----- Data shown -----

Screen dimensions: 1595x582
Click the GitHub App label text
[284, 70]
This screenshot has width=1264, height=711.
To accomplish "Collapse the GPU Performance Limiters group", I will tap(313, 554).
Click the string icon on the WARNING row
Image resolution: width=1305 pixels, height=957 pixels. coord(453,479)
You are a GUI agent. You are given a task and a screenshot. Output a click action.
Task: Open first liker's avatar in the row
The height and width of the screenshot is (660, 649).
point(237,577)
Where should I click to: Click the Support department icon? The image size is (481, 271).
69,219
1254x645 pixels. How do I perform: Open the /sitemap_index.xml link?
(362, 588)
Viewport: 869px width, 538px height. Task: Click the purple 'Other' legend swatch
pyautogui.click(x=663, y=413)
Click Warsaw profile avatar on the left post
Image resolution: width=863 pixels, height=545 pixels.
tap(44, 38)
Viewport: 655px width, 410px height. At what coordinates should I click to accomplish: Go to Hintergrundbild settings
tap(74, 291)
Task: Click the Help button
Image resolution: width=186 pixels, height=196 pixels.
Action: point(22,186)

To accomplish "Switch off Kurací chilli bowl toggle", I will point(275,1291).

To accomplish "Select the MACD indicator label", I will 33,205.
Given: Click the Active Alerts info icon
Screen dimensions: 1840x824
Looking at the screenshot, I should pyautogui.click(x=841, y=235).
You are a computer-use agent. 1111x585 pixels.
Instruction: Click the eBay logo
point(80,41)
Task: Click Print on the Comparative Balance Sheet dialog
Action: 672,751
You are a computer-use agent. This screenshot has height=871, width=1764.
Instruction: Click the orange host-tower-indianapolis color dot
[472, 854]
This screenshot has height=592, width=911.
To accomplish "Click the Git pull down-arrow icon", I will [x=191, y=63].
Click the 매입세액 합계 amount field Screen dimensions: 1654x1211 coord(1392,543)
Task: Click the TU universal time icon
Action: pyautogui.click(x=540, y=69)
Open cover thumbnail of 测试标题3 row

-----

» Written request
Copy the whole listing above line for line, with every character unchanged.

» Written response
Screen dimensions: 1595x582
Click the GitHub App label text
[284, 70]
This screenshot has width=1264, height=711.
To accomplish "Collapse the GPU Performance Limiters group", I will tap(313, 554).
Click the string icon on the WARNING row
Image resolution: width=1305 pixels, height=957 pixels. coord(453,479)
You are a GUI agent. You are given a task and a screenshot. Output a click action.
Task: Open first liker's avatar in the row
The height and width of the screenshot is (660, 649).
point(237,577)
Where should I click to: Click the Support department icon? The image size is (481, 271).
69,219
1254x645 pixels. How do I perform: Open the /sitemap_index.xml link?
(362, 588)
Viewport: 869px width, 538px height. Task: Click the purple 'Other' legend swatch
pyautogui.click(x=663, y=413)
Click Warsaw profile avatar on the left post
Image resolution: width=863 pixels, height=545 pixels.
tap(44, 38)
Viewport: 655px width, 410px height. At what coordinates should I click to accomplish: Go to Hintergrundbild settings
tap(74, 291)
Task: Click the Help button
Image resolution: width=186 pixels, height=196 pixels.
Action: point(22,186)

To accomplish "Switch off Kurací chilli bowl toggle", I will point(275,1291).

To accomplish "Select the MACD indicator label", I will 33,205.
Given: Click the Active Alerts info icon
Screen dimensions: 1840x824
Looking at the screenshot, I should pyautogui.click(x=841, y=235).
You are a computer-use agent. 1111x585 pixels.
Instruction: Click the eBay logo
point(80,41)
Task: Click Print on the Comparative Balance Sheet dialog
Action: 672,751
You are a computer-use agent. This screenshot has height=871, width=1764.
Instruction: Click the orange host-tower-indianapolis color dot
[472, 854]
This screenshot has height=592, width=911.
To accomplish "Click the Git pull down-arrow icon", I will [x=191, y=63].
Click the 매입세액 합계 amount field Screen dimensions: 1654x1211 coord(1392,543)
Task: Click the TU universal time icon
Action: pyautogui.click(x=540, y=69)
Open cover thumbnail of 测试标题3 row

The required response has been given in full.